Sunday, April 15, 2007

Green With Resentment

In politics, your worst enemies are not necessarily your direct opponents, not even your ambitious colleagues, but the people trying to occupy your particular niche.

We saw it in the virulent rhetoric with which the remnants of the old Progressive Conservatives attacked Reform/Alliance while sparing Jean Chretien's Liberals.

Now we may see the same emnity between the Greens and the NDP:

Green Party Leader Elizabeth May says she's been trying for months to get the NDP to talk about ways the two parties can co-operate on shared priorities, but the party has kept the door firmly closed to her overtures.

She was reacting to NDP criticism over the announcement this week by May and Liberal Leader Stephane Dion that neither leader would run an opponent in the other's riding.


The NDP has called the move undemocratic, and former party leader Ed Broadbent revealed Friday that May had called former Canadian ambassador to the UN Stephen Lewis to try and get him to broker a deal with New Democrat Leader Jack Layton.

She admitted she has been frustrated with Layton's lack of co-operation, and turned to her old friend Lewis to try and open up the lines of communication.

"What the hell is wrong with Jack Layton that he can't answer a phone call?" she said on CTV's Question Period.

"I don't understand this. He talks to Stephen Harper all the time.
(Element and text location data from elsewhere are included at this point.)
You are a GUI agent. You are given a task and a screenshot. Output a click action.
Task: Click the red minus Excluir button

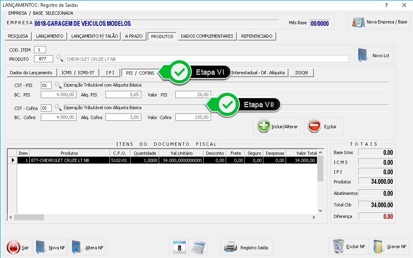[x=324, y=127]
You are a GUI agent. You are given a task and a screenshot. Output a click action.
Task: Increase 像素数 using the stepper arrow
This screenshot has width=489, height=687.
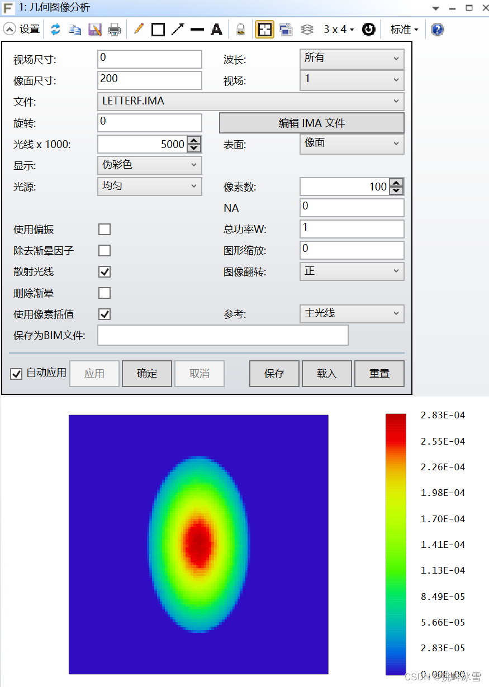(397, 183)
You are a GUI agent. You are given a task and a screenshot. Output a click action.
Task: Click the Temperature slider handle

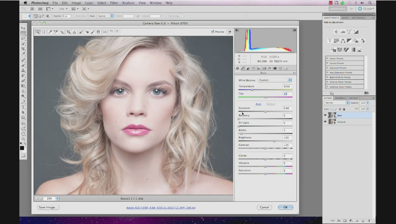pyautogui.click(x=253, y=90)
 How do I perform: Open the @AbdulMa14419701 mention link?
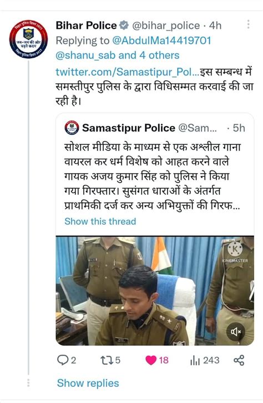coord(161,41)
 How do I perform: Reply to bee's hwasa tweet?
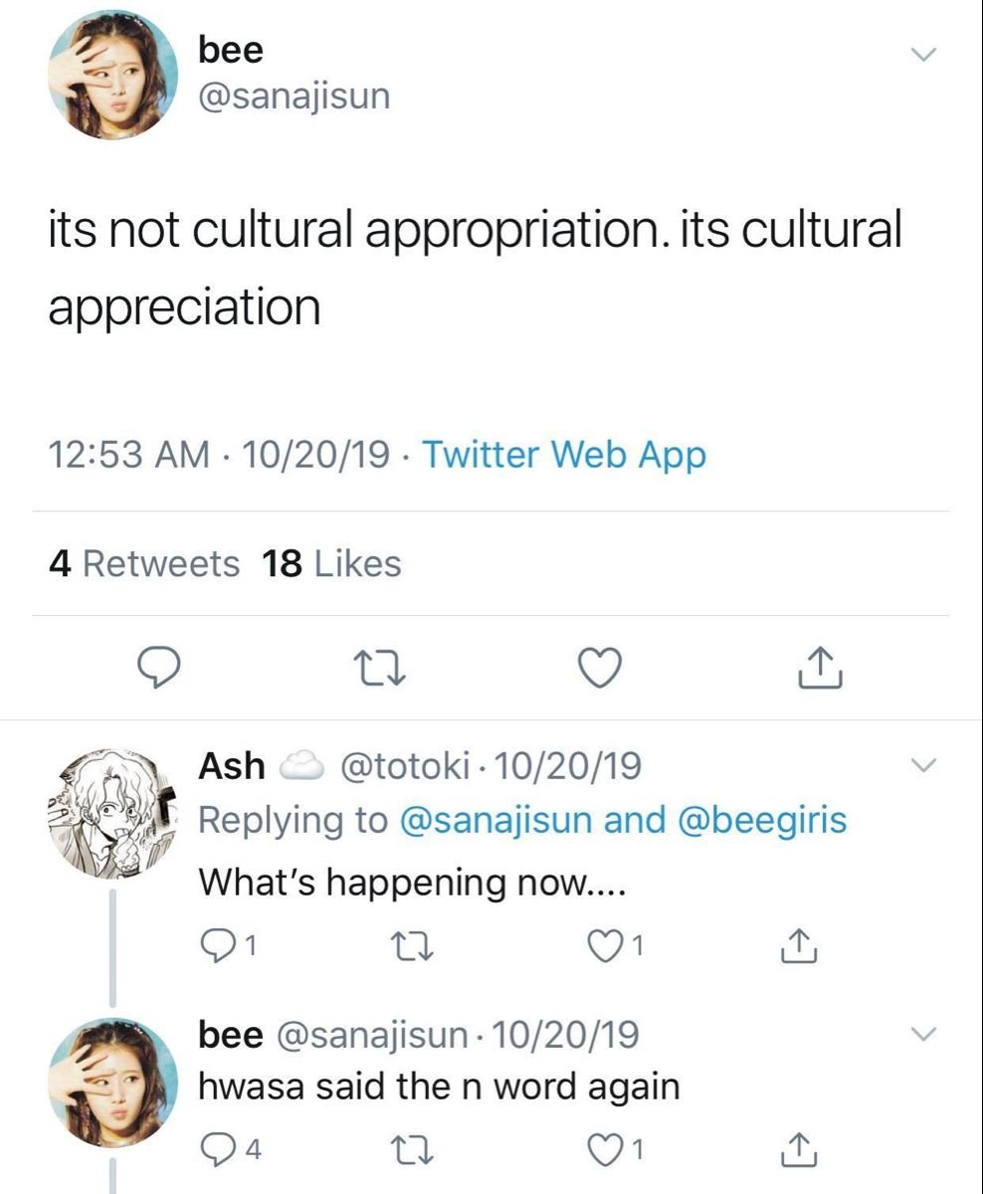point(216,1149)
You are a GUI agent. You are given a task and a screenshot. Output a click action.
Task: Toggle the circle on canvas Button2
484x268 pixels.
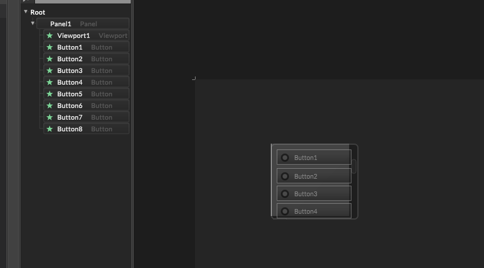point(285,176)
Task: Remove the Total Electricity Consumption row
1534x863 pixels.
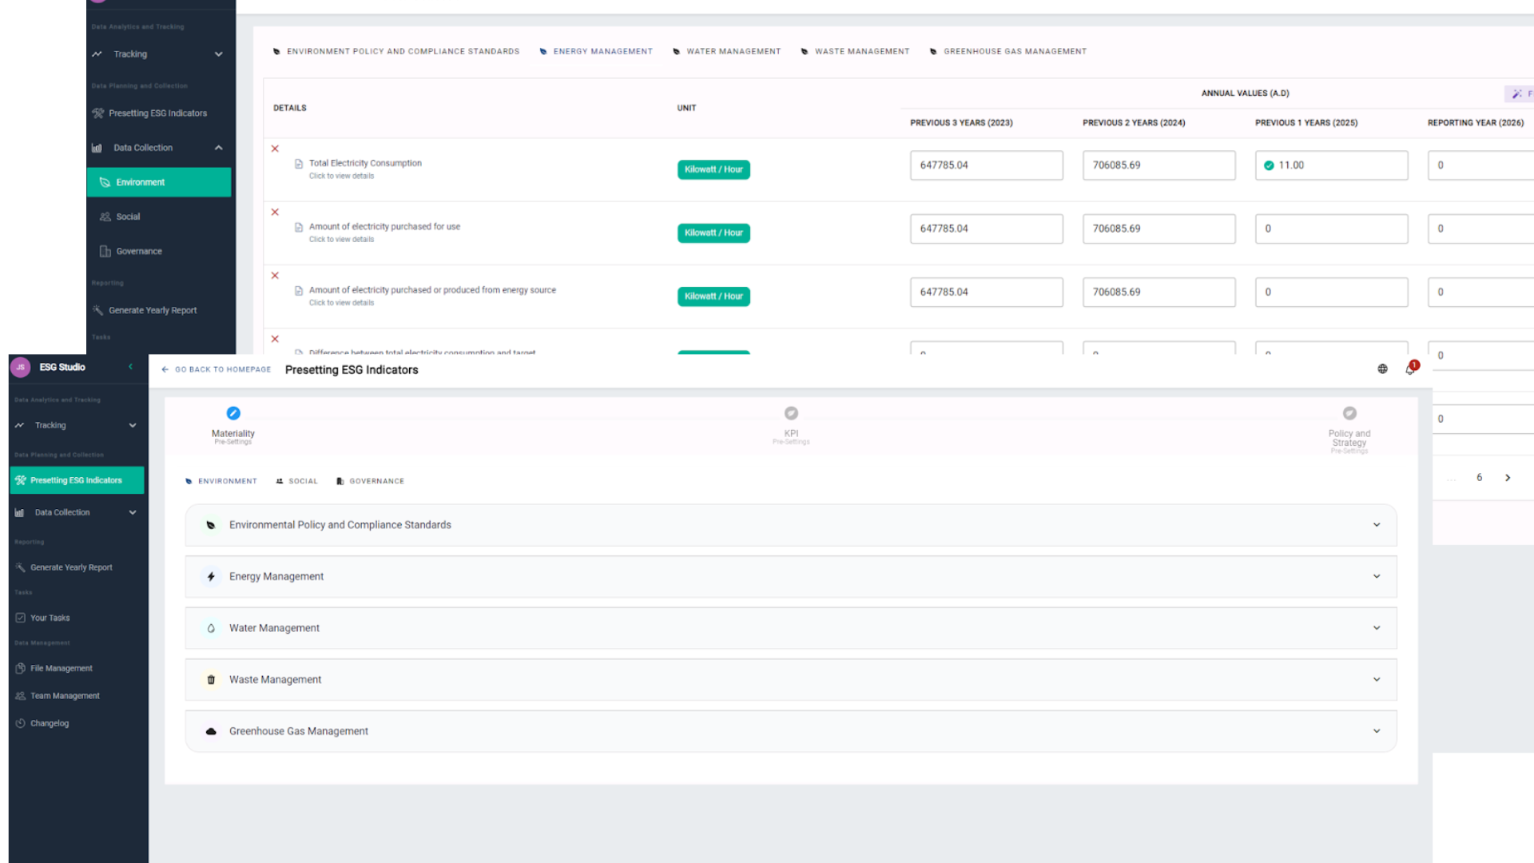Action: pos(275,149)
Surely, our shared values are much closer between the NDP and the Greens."

Leave aside the petulant whining of a teenage wallflower who can't catch the eye of the high school football quarterback.

Jack Layton doesn't return her calls because the Green Party has taken the place that the NDP held for the past little while: occasional lenders of their social conscience, policy platform and stop-the-Tories votes.

Layton knows he'd just be a third wheel in the relationship.

They can't both have the same spot in Dion's affections.